Mr Ronan, who referenced track access charging and “the commercial charging structures around rail freight” as other matters that had to be taken into consideration, said Irish Rail “is, in fairness, looking at very seriously and is trying to change – and it needs to change”. He added: “But amidst all the talk about Brexit, there are other issues at hand which need to be discussed and advanced. Brexit is distracting from a far more wide ranging conversation about carbon and climate change and we need to move onto this issue and really start dealing with it. There are issues about road transport and how we can use freight transport as best we can.

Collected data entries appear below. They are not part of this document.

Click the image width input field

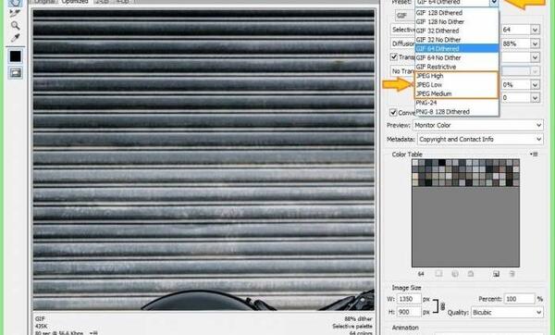point(409,299)
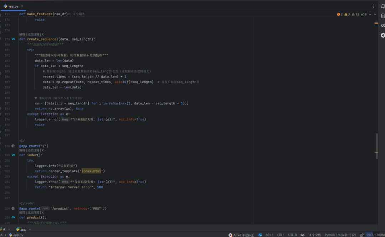Click the 86:13 cursor position indicator
This screenshot has height=237, width=385.
point(269,235)
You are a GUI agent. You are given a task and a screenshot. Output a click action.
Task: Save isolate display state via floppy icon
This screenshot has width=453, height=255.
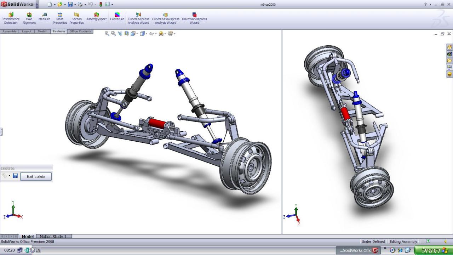15,176
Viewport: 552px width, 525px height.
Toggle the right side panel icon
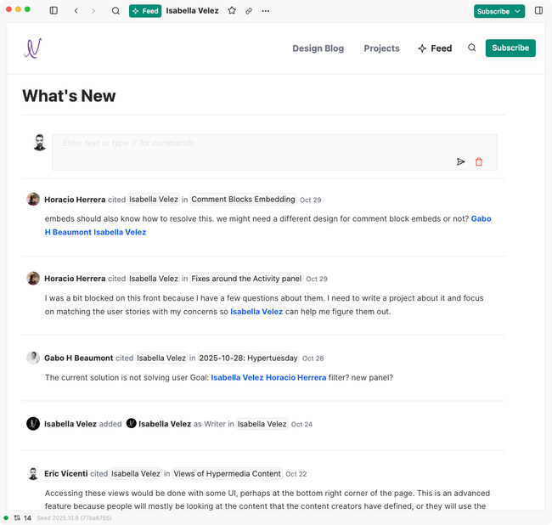pos(538,11)
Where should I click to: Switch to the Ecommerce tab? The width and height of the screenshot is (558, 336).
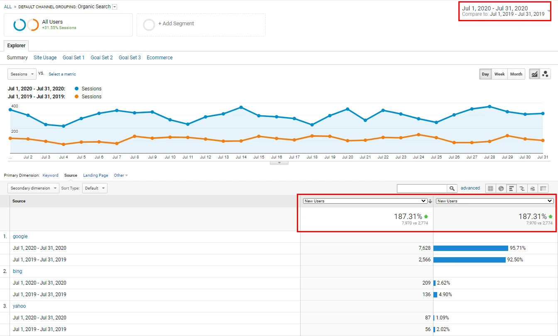click(159, 57)
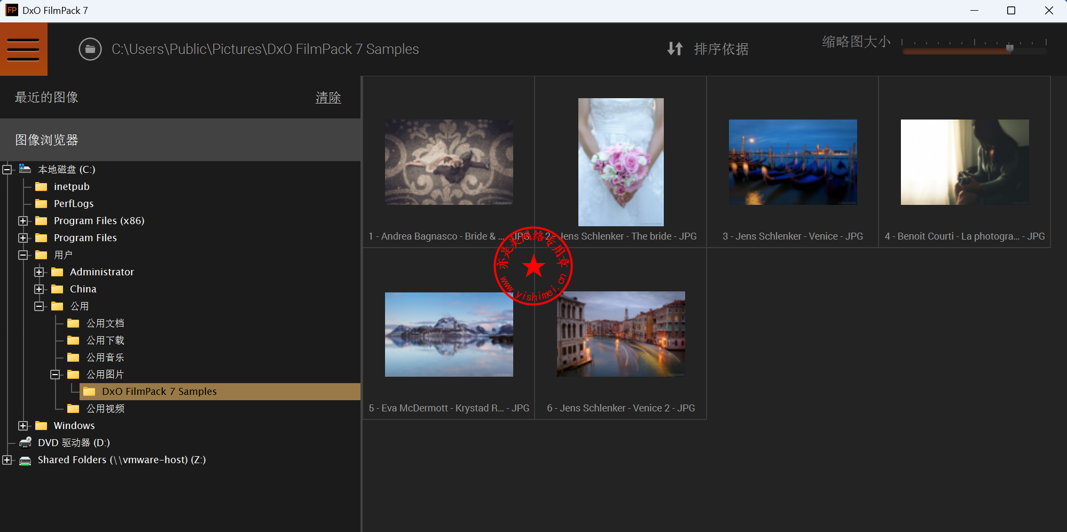Collapse the 公用图片 folder node
1067x532 pixels.
(55, 375)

Ireland is a small country, so freight transport won’t work from here to, say, Carrick-on-Suir, for example, but it makes sense in terms of longer runs from here to a range of locations in the north west – that makes sense in terms of rail freight. The line should be used and it should be promoted: after all, we’re one of the few rail-connected ports in the country. The rail freight connection to Dublin Port is used extensively but it has to cross the Alexander Road so it’s difficult and it’s probably at a limit; Shannon-Foynes is looking to get a connection in and I think Cork doesn’t necessarily get to where it ought to and here we have a ready made facility which is crying out to be used and I think we need to be doing everything we can to get back into production.” Talks to reactive the line are, as Mr Ronan put it, “ongoing with interested parties to try and make that happen”.
Frank Ronan noted that the potential restoration of the sugar beet industry would have no material impact on rail-related activity in Belview.
“The beet travelled through here because there was a depot in Wellingtonbridge (on the disused Waterford to Rosslare line, now earmarked for a 56-kilometre greenway) so all the South Wexford beet was loaded up there and then taken by train to either Carlow or Thurles so the sugar beet industry never impinged directly on the port. However, the line from here into Waterford, needs to stay active for rail freight and it needs to be maintained and kept, no question about it. And it’s shocking that it isn’t in use.”